My final preparation was the fish. They were already cleaned so I did minimal cleaning, used a towel to dry out excessive water from them, season them up, and fry them until they got a brown color. And by- the-way, the cook-up was actually finished and I turned down the heat, added three big pieces of fried fish in it and left it to simmer for five minutes more. I did that because I wanted to leave just enough moisture in the food, instead of allowing it to dry down.
Lunch having finished, I told her and she asked me to take it over for her. So I decorated her food with two pieces of fried fish and salads plenty etc., and when she put the first spoon in her mouth, she nodded and smiled. I stood looking on. And after she ate the next spoon’s full, she asked, “Did you cook this? Yes, I replied. She said, “It tastes very good you know”. ‘Thank you,” I replied. Then I left and had a ball with mine. And, of course, I chased it down with a large glass of swank (natural lime drink). If you know Ms. Talkative well enough, she talked about the Cook-up all the time.

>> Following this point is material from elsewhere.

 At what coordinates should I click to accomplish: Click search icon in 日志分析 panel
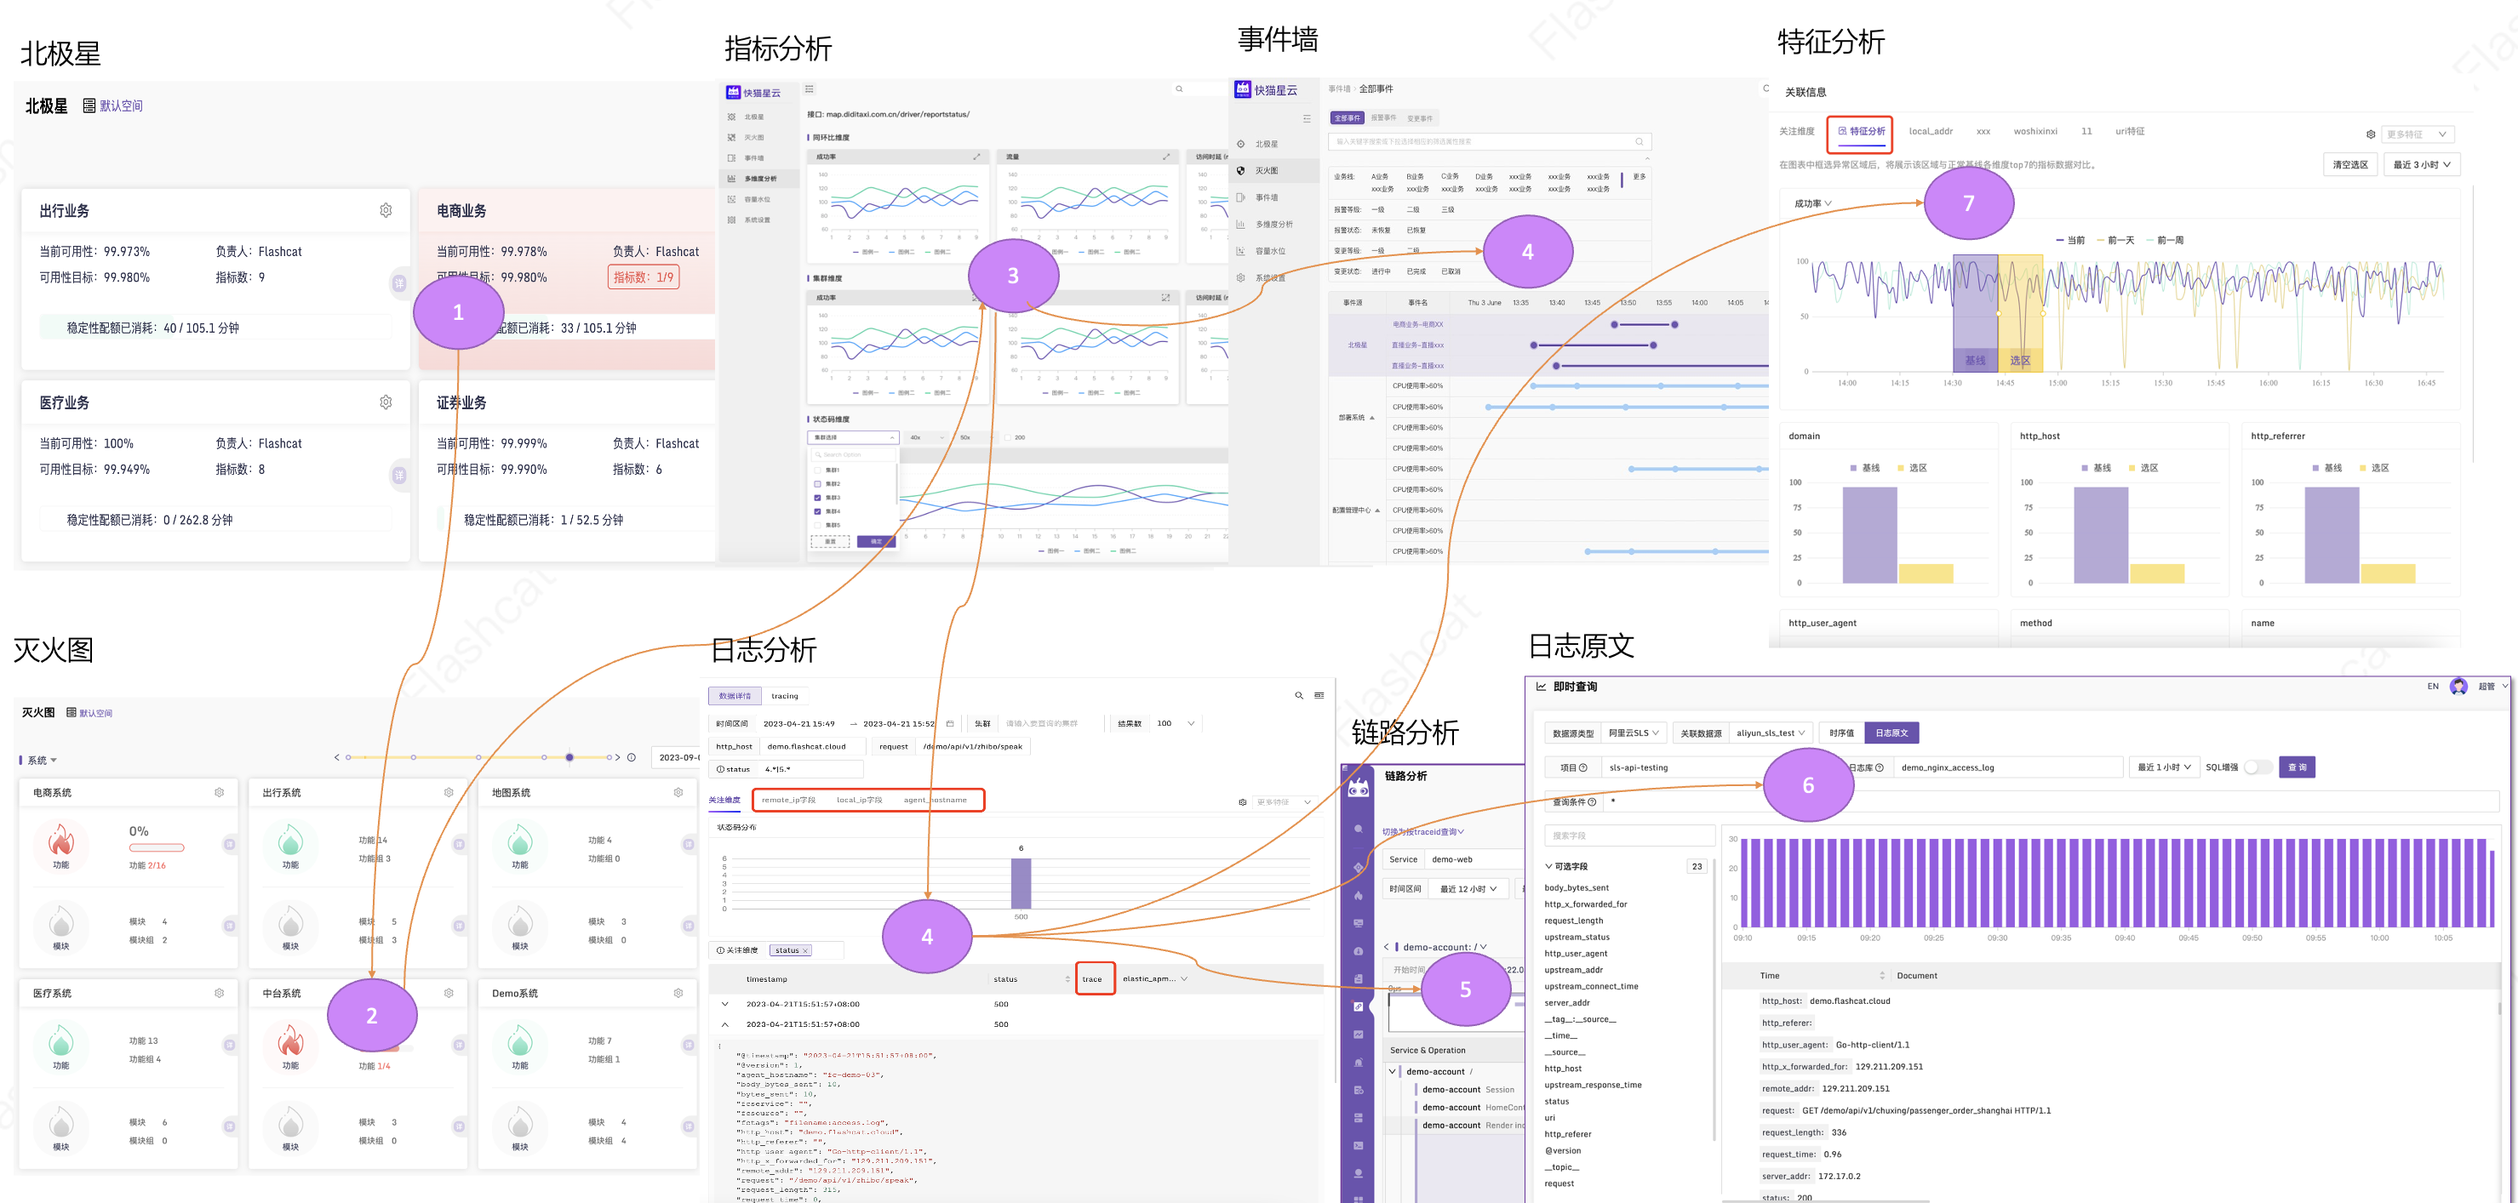1298,696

But my three weeks stay was coming to an end. I just had three more days to stay in her beautiful country, but that was not the problem. The real problem was how to leave her behind in the happy frame of mind she was in? Conscious of the fact that earlier when in the midst of her laughter she stopped, and slump into a melancholy frame of mind, I had to find a way (put it this way) to tell her up front that I had to go back to work in my country. So I started to tell her that truth a little bit at a time, for example, from my veranda I said, “I have to return to work in three days time, you know.” “O, yes” was her reply. The next day after we talked, talked, talked, and talked,—a long talk with no little laughter, I said to her, I am going to do some packing.

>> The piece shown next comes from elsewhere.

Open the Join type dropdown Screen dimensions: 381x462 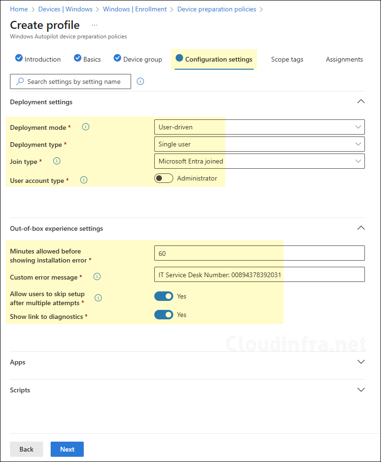pyautogui.click(x=259, y=161)
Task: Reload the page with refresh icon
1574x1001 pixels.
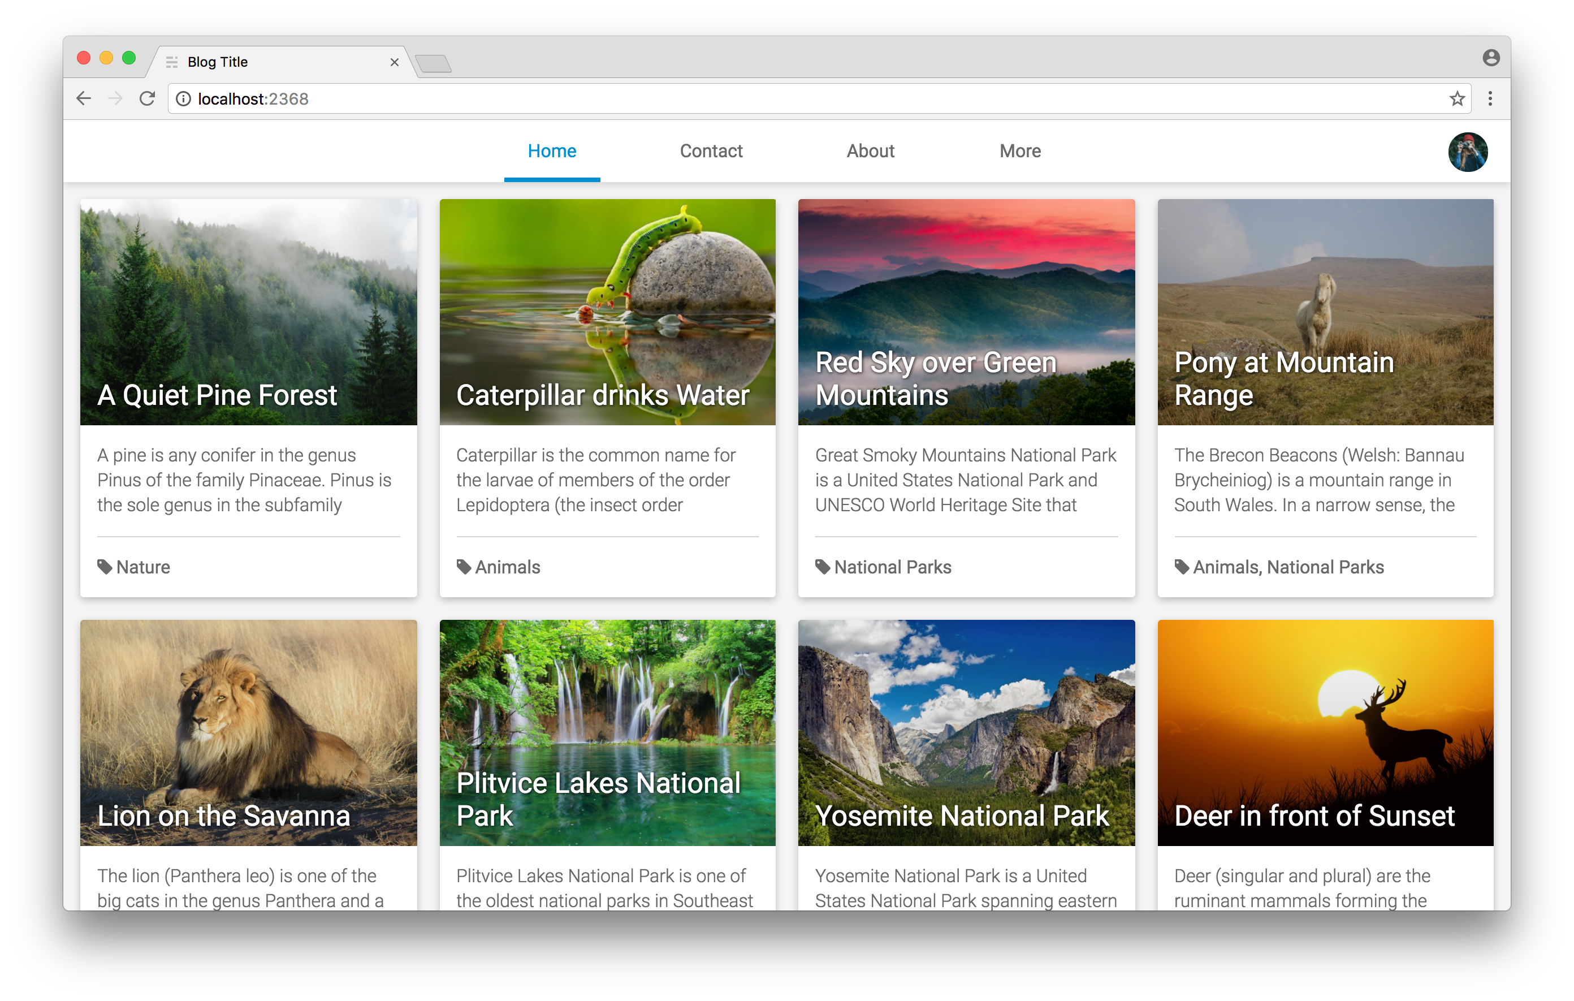Action: point(148,99)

But the final day had come for me to leave, and I went over to pray with her, and no sooner had we prayed than she started to talk about the Cook-up. And she said something else that was very interesting, and that was, “I have two daughters, who live abroad, and a son, who lives here, but loves to travel and is never home. My daughters support me every month and I am thankful for that, but they are not here in person when I am sick. Sometimes when I cannot go to the grocery store, I would ask someone I know to buy a few items for me, but they do not always bring back my change.” Then in a bold but sad tone of voice she asked, “Are you going to come back?” I gave her a nod, since I couldn’t speak at that moment. And she said to me, “Maybe by the time you come back, I will have died.” And I said to her, “Don’t say so, God is in charge.